Task objective
Update the records below by replacing "dropdown" with "menu" and leaving everything else unchanged. Omit the pictures from your answer.

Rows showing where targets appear
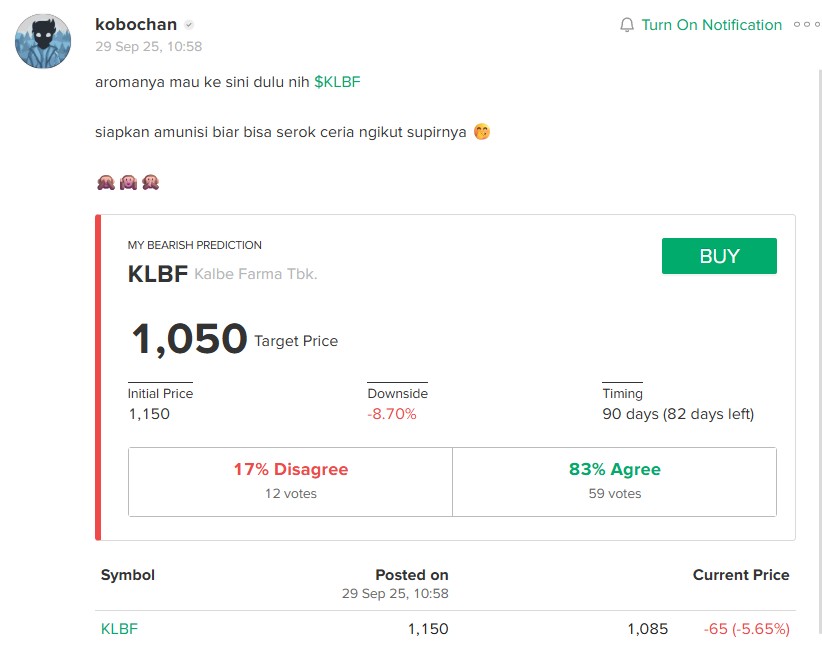822x653 pixels.
Task: Click the red bearish bar on card
Action: (98, 377)
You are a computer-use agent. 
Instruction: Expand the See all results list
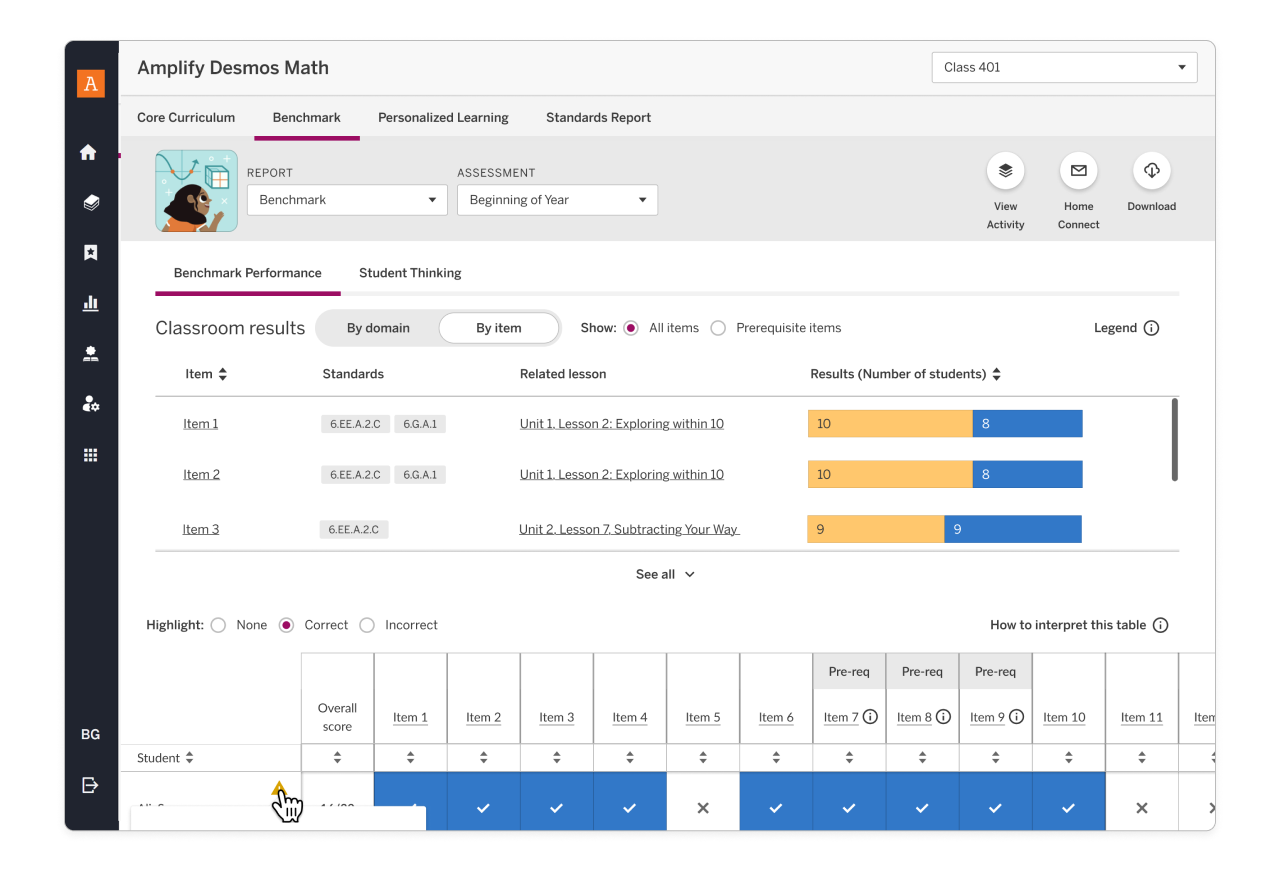665,574
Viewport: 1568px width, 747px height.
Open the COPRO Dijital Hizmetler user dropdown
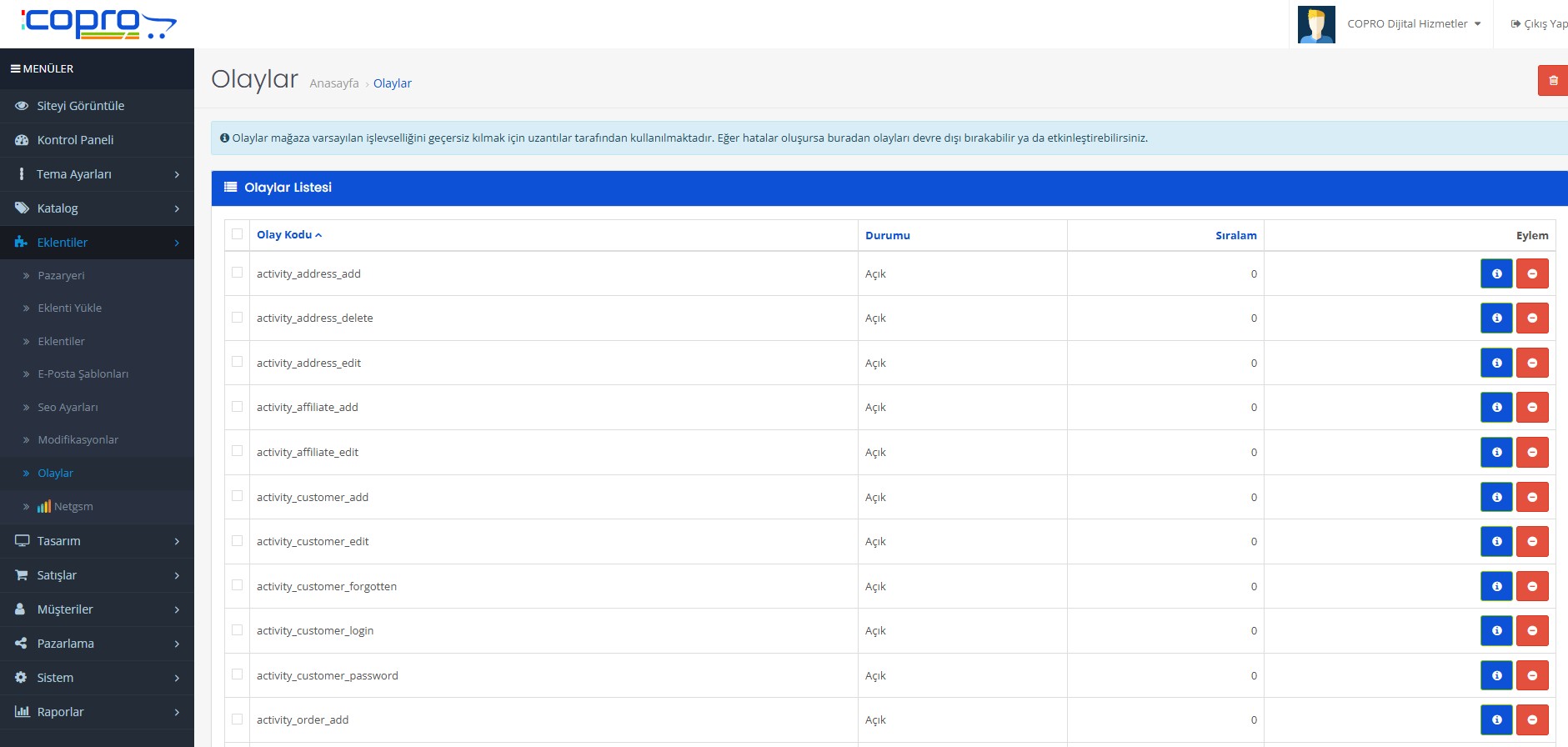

Result of this task
822x653 pixels.
Task: Click the red bearish bar on card
Action: (98, 377)
You are a computer-use agent. 
Instruction: Expand the See all results list
665,574
Viewport: 1568px width, 747px height.
Open the COPRO Dijital Hizmetler user menu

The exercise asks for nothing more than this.